(Stored items)
____________
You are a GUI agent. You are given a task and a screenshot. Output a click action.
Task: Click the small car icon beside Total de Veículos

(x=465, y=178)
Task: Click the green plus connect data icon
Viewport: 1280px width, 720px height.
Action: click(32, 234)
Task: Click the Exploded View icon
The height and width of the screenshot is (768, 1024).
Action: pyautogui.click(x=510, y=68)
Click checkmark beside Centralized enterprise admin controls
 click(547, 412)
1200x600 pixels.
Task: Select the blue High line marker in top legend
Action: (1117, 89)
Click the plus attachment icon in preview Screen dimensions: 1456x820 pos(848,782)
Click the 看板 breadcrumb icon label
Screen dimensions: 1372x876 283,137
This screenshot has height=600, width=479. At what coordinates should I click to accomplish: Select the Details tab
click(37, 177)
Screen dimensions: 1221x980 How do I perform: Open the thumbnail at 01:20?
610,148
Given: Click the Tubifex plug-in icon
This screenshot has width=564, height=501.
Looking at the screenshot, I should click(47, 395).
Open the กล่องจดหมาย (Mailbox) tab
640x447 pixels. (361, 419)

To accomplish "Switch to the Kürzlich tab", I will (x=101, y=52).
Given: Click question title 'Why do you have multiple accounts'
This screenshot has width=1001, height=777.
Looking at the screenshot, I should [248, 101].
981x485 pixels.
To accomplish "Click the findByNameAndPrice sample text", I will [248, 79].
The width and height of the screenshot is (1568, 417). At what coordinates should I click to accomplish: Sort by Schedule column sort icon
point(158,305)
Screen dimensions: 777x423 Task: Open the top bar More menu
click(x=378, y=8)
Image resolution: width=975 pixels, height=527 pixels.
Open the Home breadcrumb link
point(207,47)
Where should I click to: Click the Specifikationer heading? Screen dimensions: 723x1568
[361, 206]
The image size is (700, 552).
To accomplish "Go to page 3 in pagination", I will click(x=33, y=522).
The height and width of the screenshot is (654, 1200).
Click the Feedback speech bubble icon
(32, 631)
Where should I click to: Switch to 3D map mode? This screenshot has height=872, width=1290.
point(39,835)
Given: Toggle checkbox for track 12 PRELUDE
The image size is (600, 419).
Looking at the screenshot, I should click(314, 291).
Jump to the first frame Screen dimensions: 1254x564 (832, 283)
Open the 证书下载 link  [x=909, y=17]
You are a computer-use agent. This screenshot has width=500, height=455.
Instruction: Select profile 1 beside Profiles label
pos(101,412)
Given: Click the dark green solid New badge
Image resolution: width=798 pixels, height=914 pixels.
____________
**What to do:**
Type out the records above again, exactly the same.

**Written response:**
You are a GUI agent. You are given a task and a screenshot. Output a click action.
Task: Click the small car icon beside Total de Veículos

(x=465, y=178)
Task: Click the green plus connect data icon
Viewport: 1280px width, 720px height.
Action: click(32, 234)
Task: Click the Exploded View icon
The height and width of the screenshot is (768, 1024).
Action: pyautogui.click(x=510, y=68)
Click checkmark beside Centralized enterprise admin controls
 click(547, 412)
1200x600 pixels.
Task: Select the blue High line marker in top legend
Action: (1117, 89)
Click the plus attachment icon in preview Screen dimensions: 1456x820 pos(848,782)
Click the 看板 breadcrumb icon label
Screen dimensions: 1372x876 283,137
This screenshot has height=600, width=479. At what coordinates should I click to accomplish: Select the Details tab
click(37, 177)
Screen dimensions: 1221x980 How do I perform: Open the thumbnail at 01:20?
610,148
Given: Click the Tubifex plug-in icon
This screenshot has width=564, height=501.
Looking at the screenshot, I should click(47, 395).
Open the กล่องจดหมาย (Mailbox) tab
640x447 pixels. (361, 419)

To accomplish "Switch to the Kürzlich tab", I will (x=101, y=52).
Given: Click question title 'Why do you have multiple accounts'
This screenshot has width=1001, height=777.
Looking at the screenshot, I should [248, 101].
981x485 pixels.
To accomplish "Click the findByNameAndPrice sample text", I will [248, 79].
The width and height of the screenshot is (1568, 417). At what coordinates should I click to accomplish: Sort by Schedule column sort icon
point(158,305)
Screen dimensions: 777x423 Task: Open the top bar More menu
click(x=378, y=8)
Image resolution: width=975 pixels, height=527 pixels.
Open the Home breadcrumb link
point(207,47)
Where should I click to: Click the Specifikationer heading? Screen dimensions: 723x1568
[361, 206]
The image size is (700, 552).
To accomplish "Go to page 3 in pagination", I will click(x=33, y=522).
The height and width of the screenshot is (654, 1200).
Click the Feedback speech bubble icon
(32, 631)
Where should I click to: Switch to 3D map mode? This screenshot has height=872, width=1290.
point(39,835)
Given: Toggle checkbox for track 12 PRELUDE
The image size is (600, 419).
Looking at the screenshot, I should click(314, 291).
Jump to the first frame Screen dimensions: 1254x564 (832, 283)
Open the 证书下载 link  [x=909, y=17]
You are a computer-use agent. This screenshot has width=500, height=455.
Instruction: Select profile 1 beside Profiles label
pos(101,412)
Given: Click the dark green solid New badge
Image resolution: width=798 pixels, height=914 pixels.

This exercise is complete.